Omer Tene, VP, International Association of Privacy Professionals (IAPP), also contributed to this article.
By any measure, this summer has been a busy time for privacy news. It started with a flurry of enforcement activity in Europe, including announcements from the UK privacy regulator of fines in the amount of $230 million against British Airways and $125 million against Marriott. It continued with a high-stakes standoff in Europe's highest court between Max Schrems (a prominent privacy advocate), Facebook, and the Irish Data Protection Commissioner, which could jeopardize the future of transatlantic data flows. Finally, it ended with a big bang, with news publicly released to the humdrum of a summery Friday afternoon of the FTC's $5 billion fine against Facebook in connection with the Cambridge Analytica scandal.
The message resonated loud and clear in corporate boardrooms from Silicon Valley to London: Privacy has become a first-order media and regulatory concern.
How should businesses respond to this new drumbeat of privacy outcries and enforcement actions? The risks of data mismanagement -- measuring hundreds of millions of dollars and including security breaches, inappropriate information sharing, and "creepy" data uses -- are no longer an acceptable cost of doing business, making it abundantly clear that society cannot experience the full benefits of a digital economy without investing in privacy.
The good news is that the public has recognized the gravity of the problem. Breakthroughs in healthcare, smart traffic, connected communities, and artificial intelligence (AI) confer tremendous societal benefits but, at the same time, create chilling privacy risks. The bad news is that we're hardly ready to address these issues. As Berkeley professors Deirdre Mulligan and Kenneth Bamberger wrote in Privacy on the Ground: Driving Corporate Behavior in the United States and Europe, it's one thing to have privacy "on the books," but it's quite another thing to have privacy "on the ground."
According to research by the International Association of Privacy Professionals (IAPP), more than 500,000 organizations have already registered data protection officers in Europe. Yet only a fraction of those roles can actually be staffed by individuals who are trained on privacy law, technologies, and operations. To rein in data flows across thousands of data systems, sprawling networks of vendors, cloud architectures, and machine learning algorithms, organizations large and small must deploy highly qualified people, technologies, and processes that are still in the early developmental stage.
First, the people who will serve as foot soldiers of this army of professionals must be modern-day renaissance persons. They have to be well-versed on the technology, engineering, management, law, ethics, and policy of the digital economy. They need to apply lofty principles like privacy, equality, and freedom in day-to-day operational settings to disruptive tech innovations such as facial recognition, consumer genetics, and AI. They need to not only understand the logic underlying black box machine learning processes but also the mechanics of algorithmic decision-making and the social and ethical norms that govern them. Unfortunately, existing academic curricula are siloed in areas such as law, engineering, and management. Government, academic, and accreditation bodies should work to lower the walls between disciplines to ensure that lawyers and ethicists talk not only to each other but also with computer scientists, IT professionals, and engineers.

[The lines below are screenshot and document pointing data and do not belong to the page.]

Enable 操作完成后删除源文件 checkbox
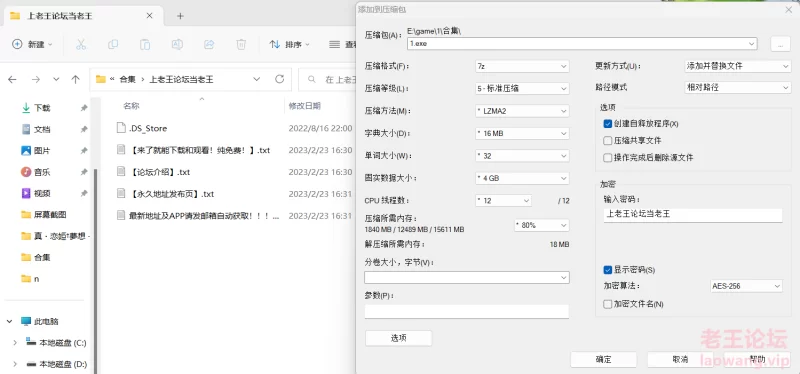607,158
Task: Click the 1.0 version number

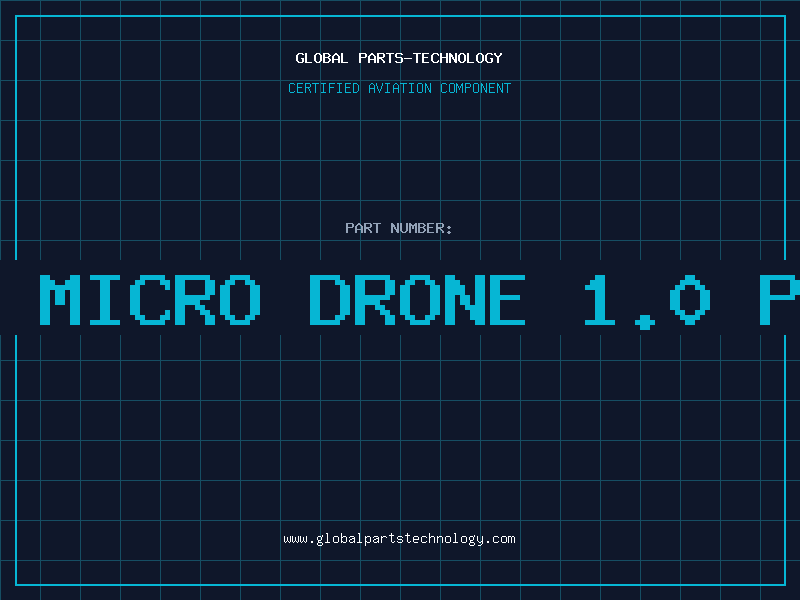Action: pyautogui.click(x=647, y=302)
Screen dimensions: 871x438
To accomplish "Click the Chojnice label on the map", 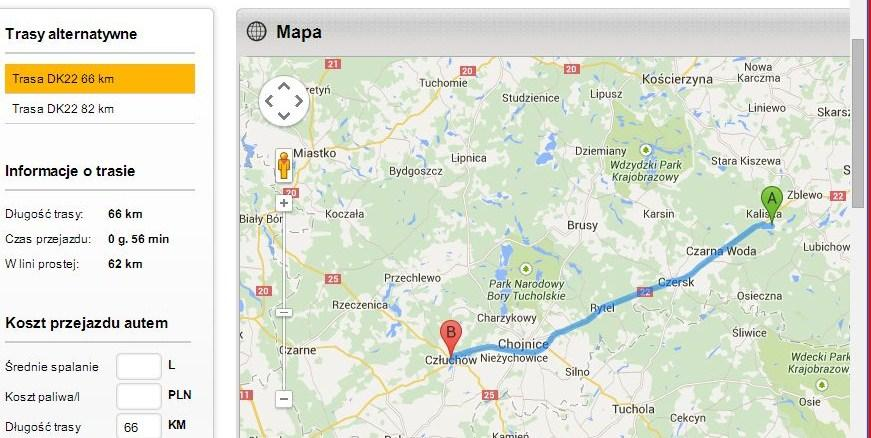I will (523, 344).
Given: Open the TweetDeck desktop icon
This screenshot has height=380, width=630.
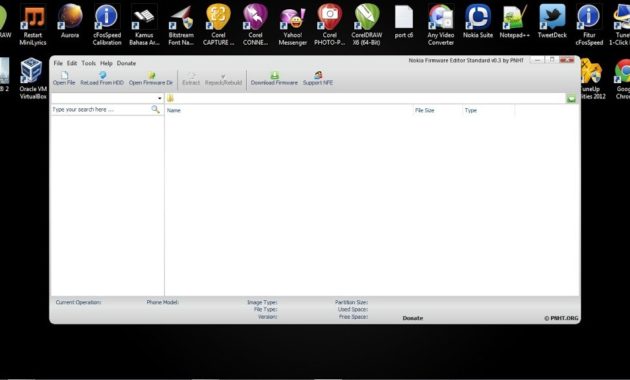Looking at the screenshot, I should point(552,22).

Second, researchers and entrepreneurs are building a vast array of technologies to help companies and individuals protect privacy and data. Just last week, OneTrust, a privacy tech vendor, raised $200 million at a valuation of $1.3 billion, making it the first privacy tech unicorn merely three years after its launch. Some of these new technologies help organizations better handle their privacy compliance and data management obligations. Others provide consumers with tools to protect and manage their own data through de-identification, encryption, obfuscation, or identity management. Over the next few years, governments and policymakers should give organizations incentives to innovate not only around data analytics and use but also around protection of privacy, identity, and confidentiality.
Third, organizations should deploy data governance processes and best practices to ensure responsible and accountable data practices. Such processes include privacy impact assessments, consent management platforms, data mapping and inventories, and ongoing accountability audits. With guidance from regulators and frameworks from standard-setting bodies, such as the National Institute of Standards and Technology, procedural best practices will develop for both public and private sector players.
Like so many complex societal issues, privacy concerns require a matrix of responses. We certainly need strong laws and effective enforcement, but organizations should also embrace their stewardship of data and invest in the processes and technologies to better manage their data stores. Importantly, we need to continue to educate and train professionals with the knowledge and skills to make ethical, responsible decisions about how data is handled. To facilitate innovative data uses and unlock the benefits of new technologies, we need privacy not only in the books but also on the ground.